Direct payments and Rural development
"Double funding is absolutely unacceptable. It destroys the legitimacy potential of the greening, by watering down environmental demands and by the possibility of granting a payment two times for the same purpose", said rapporteur for the Direct payments and Rural development regulations Luis Manuel Capoulas Santos (S&D, PT).
"According to the Council suggestions, the payment for young farmers becomes voluntary, which is totally contrary to the EP mandate and the objective of generational renewal and promoting dynamic rural economies", he explained.
"The EP as the representative of EU citizens has taken a historically important decision on the capping of payments to farmers. It is highly disappointing to see that the Council has taken a different stand on this by adopting a voluntary character for degressivity and capping of payments", Mr. Capoulas Santos added.
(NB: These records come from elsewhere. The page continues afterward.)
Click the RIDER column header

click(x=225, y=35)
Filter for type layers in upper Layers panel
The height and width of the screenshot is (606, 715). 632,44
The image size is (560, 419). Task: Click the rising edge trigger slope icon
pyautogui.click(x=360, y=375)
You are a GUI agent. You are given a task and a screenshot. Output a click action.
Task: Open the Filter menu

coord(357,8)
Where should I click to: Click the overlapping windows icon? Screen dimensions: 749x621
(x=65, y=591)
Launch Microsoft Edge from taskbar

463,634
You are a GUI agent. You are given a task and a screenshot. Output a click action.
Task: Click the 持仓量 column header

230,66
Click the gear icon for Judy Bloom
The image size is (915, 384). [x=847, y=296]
"Parliament has been requesting the results of negotiations on the national envelopes that seem to have been sorted over the MFF negotiations. It has been more than a month and the EP rapporteurs on the CAP are still not aware of the figures. If there is opacity, there must be a reason for that and I will not sit down at the negotiation table on these issues without information on what figures the Council has decided to put down", Mr. Capoulas Santos concluded.
common market organisation
"Apart from some limited progress on planting rights and sugar quotas, I regret that no deep reflection, nor innovative proposal, was made by the Council to strengthen the position of producers in the food supply chain and to secure more their increasingly low and volatile income", said rapporteur for the Common markets organisation regulation Michel Dantin (EPP, FR).
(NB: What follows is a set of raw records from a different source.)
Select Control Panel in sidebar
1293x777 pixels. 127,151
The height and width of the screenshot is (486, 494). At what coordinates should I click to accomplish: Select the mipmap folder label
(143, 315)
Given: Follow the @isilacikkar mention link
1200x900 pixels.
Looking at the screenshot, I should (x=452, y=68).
"Apparently little focused on this regulation, the Council has merely broadly endorsed the proposal from the Commission, while trying to remove Parliament's jurisdiction over certain essential elements of the text such as reference prices or public intervention. I hope that future negotiations will breathe a little more inspiration and ambition to the Council on these major issues for agriculture in our continent", Mr. Dantin added.
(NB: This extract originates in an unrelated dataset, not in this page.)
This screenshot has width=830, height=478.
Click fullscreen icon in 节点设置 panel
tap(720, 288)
Financing, management and monitoring
"The time has come for an open debate between Parliament and Council. Our priority is administrative simplification and transparency and this will be our red line in negotiations", said Giovanni La Via (EPP, IT), rapporteur for the financing, management and monitoring regulation.
"In this context, I regret the fact that Council wants to apply additional sanctions to farmers who will not be able to apply mandatory greening measure. Those farmers will already lose greening component of their direct payments and I believe this is a penalty high enough", Mr. La Via added.
Next steps
The final shape of the new EU farm policy will be decided by the European Parliament, EU farm ministers and the European Commission, in three-way negotiations which are set to begin on 11 April. This is the first reform of the EU's agricultural policy where the European Parliament acts as co-legislator on an equal footing with the Council.